NDSS

Abstract

Background. The traditional way to unlock car doors has been replaced with a keyless entry system which proves more convenient for automobile owners. When a driver with a key fob is in the vicinity of the vehicle, doors automatically unlock on user command. However, unfortunately, it has been shown that these keyless entry systems are vulnerable to signal-relaying attacks. Relayed signals result in valid packets that are verified as legitimate, and this makes it is difficult to distinguish a legitimate door unlock request from a malicious signal.

Aim. We present an RF-fingerprinting method (coined “HOld the DOoR”, HODOR) to detect attacks on keyless entry systems – the first attempt to exploit the RF-fingerprint technique in the automotive domain.

Method. We performed a series of experiments on actual vehicles, a 2014 Kia Soul and 2016 Volkswagen Tiguan.

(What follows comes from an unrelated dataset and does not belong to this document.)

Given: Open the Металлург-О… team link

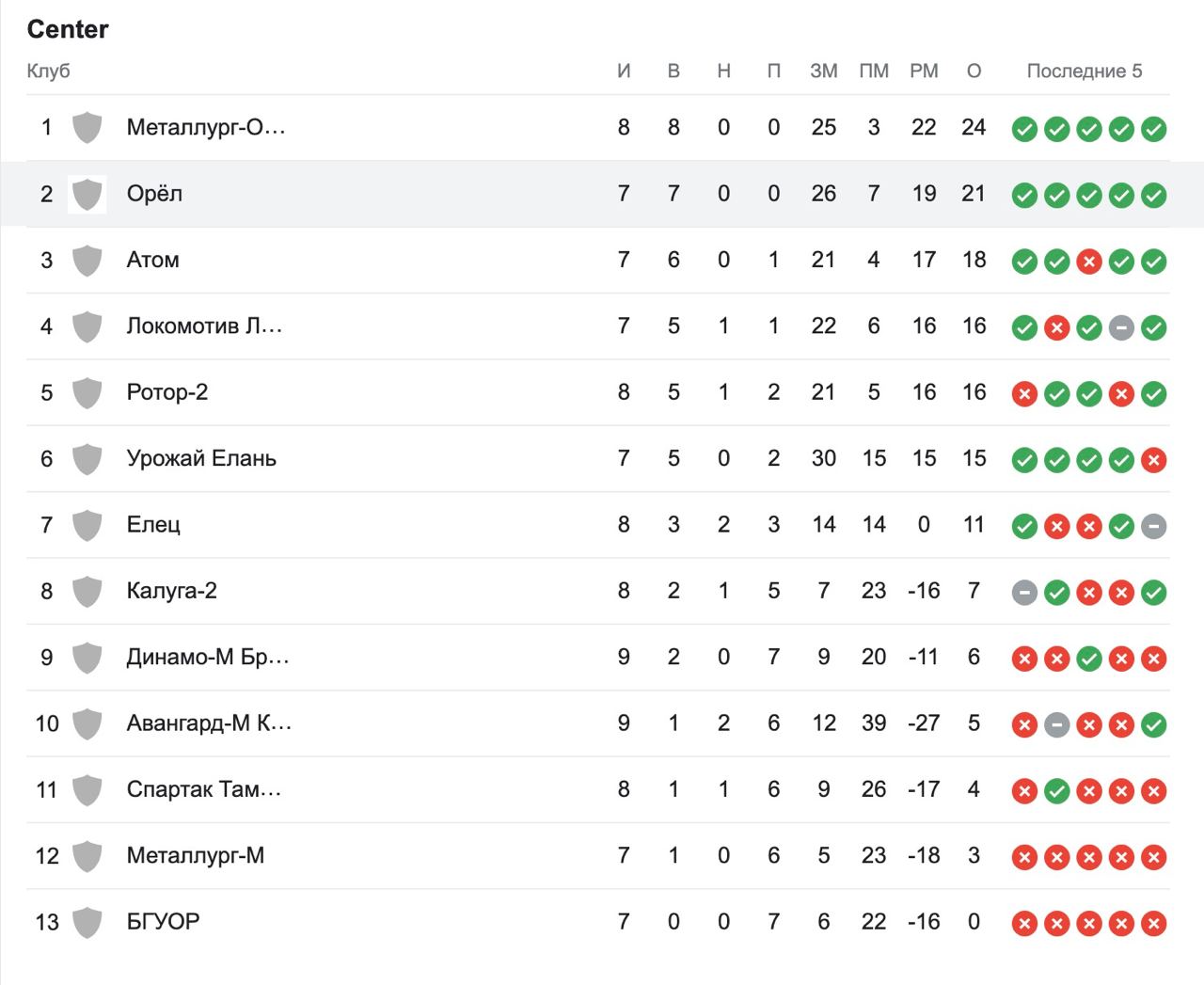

For the evaluation of HODOR, two types of software-defined radio (SDR) devices were used for the transmission and acquisition of the UHF band RF signals. In our evaluation, a one-class support vector machine (SVM) and k-nearest neighbors (k-NN) algorithms were used. The SVM and k-NN algorithms were performed with the default parameters provided by MatLab 2017a.

Results. Through a series of experiments, the results demonstrate that HODOR competently and reliably detects attacks on keyless entry systems. HODOR achieves both an average false positive rate (FPR) of 0.27% with a false negative rate (FNR) of 0% for the detection of simulated attacks, corresponding to current research on keyless entry car theft. Furthermore, HODOR was also observed under environmental factors: temperature variation, non-line-of-sight (NLoS) conditions, and battery aging. HODOR yields a false positive rate of 1.32% for the identification of a legitimated key fob even under NLoS conditions.

Conclusions. HODOR is a sub-authentication system that supports manufacturer-installed support systems to prevent keyless entry system car theft. Specifically, HODOR is an RF fingerprinting method that distinguishes a legitimate door unlock request from a malicious attempt. Through our evaluation, we showed that HODOR is able to effectively detect simulated attacks that are defined in our attack model, while reducing the number of erroneous detection occurrences (i.e., false alarms). Finally, one especially noteworthy merit of HODOR is its design. It is designed such that it can be applied into an existing system without any hardware modifications. The only requirement for successful implementation is to add a device to sample UHF band RF signals and analyze them

Speaker’s Biography

Kyungho Joo received the B.S. degree from the College of Information and Communication, Korea University, Seoul, South Korea, in 2016. He also received the M.S. degree in information security from Korea University, Seoul, in 2018, where he is currently pursuing the Ph.D. degree in information security with the Graduate School of Information Security. His research interests include Vehicular-IT security, Wireless security.